Separuh Hidup Berkelana

Ibnu Battuta bukan seorang turis yang datang untuk menikmati alam, budaya, atau apapun. Menurut sejarawan Lembaga Ilmu Pengetahuan Indonesia, Taufik Abdullah, ia adalah seorang ulama yang terpelajar. Dalam pengelanaannya, ia tak ubahnya seorang ulama yang berkelana sambil menyebarkan ilmunya. “Di berbagai tempat, ia tampil sebagai penasihat atau kepercayaan sang penguasa. Tak jarang pula, ia menjadi pejabat keagamaan atau utusan seorang penguasa ke penguasa lainnya. Di atas segalanya, ia adalah seorang ulama yang selalu ingin memperdalam ilmunya dari ulama lain,” kata Taufik Abdullah dalam “Secercah Kisah: Ibn Battuta Sang Penjelajah Muslim Tanpa Bandingan” yang disampaikan di Borobudur Writers and Cultural Festival 2018.  Kisah perjalanan Ibnu Battuta merentang hampir tiga puluh tahun. Dalam waktu itu, ia telah melintasi kawasan Dunia Timur, mengunjungi daerah-daerah yang luasnya sama dengan luas 44 negara pada zaman modern.Menurut Taufik, hampir seluruh hidupnya berkelana di dalam batas yang disebut Dar al-Islam, negeri-negeri yang penduduknya mayoritas muslim atau paling tidak raja dan para pangeran yang memerintah mayoritas muslim lalu memberlakukan syariat Islam. Dimulai dari Maghribi di Afrika, Tangiers di Maroko ke Jazirah Arab, sampai ke Asia Kecil di wilayah yang disebut para pelancong barat sebagai Bulan Sabit yang Subur, lalu ke anak benua India, dan ujung Pulau Sumatra hingga ke Tiongkok.

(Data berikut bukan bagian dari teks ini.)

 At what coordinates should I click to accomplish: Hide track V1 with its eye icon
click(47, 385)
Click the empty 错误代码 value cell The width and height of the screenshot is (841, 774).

“Ia adalah pengelana pertama yang mengunjungi seluruh dunia Islam yang dikenal waktu itu,” kata Taufik. Suatu hari, saat mampir di Damaskus dalam perjalanannya kembali ke Maroko, Ibnu Battuta mendapat kabar ayahnya telah meninggal dunia 15 tahun lalu. Lalu disusul ibunya yang ia dengar baru meninggal beberapa bulan sebelumnya. Waktu itu ia sedang ibadah haji. Mampir untuk kesekian kalinya ke Makkah.

“Bisa dimengerti kalau setelah beberapa hari sampai di Tangiers hatinya terdorong untuk melanjutkan perjalanan ke wilayah Andalus di Semenanjung Iberia,” kata Taufik. Petualangan Ibnu Battuta diakhiri usai bersafari dengan rombongan unta, melintasi Gurun Sahara menuju Kerajaan Mali di wilayah Sudan, Afrika Barat. Pada 1355, ia akhirnya benar-benar pulang kampung untuk menetap.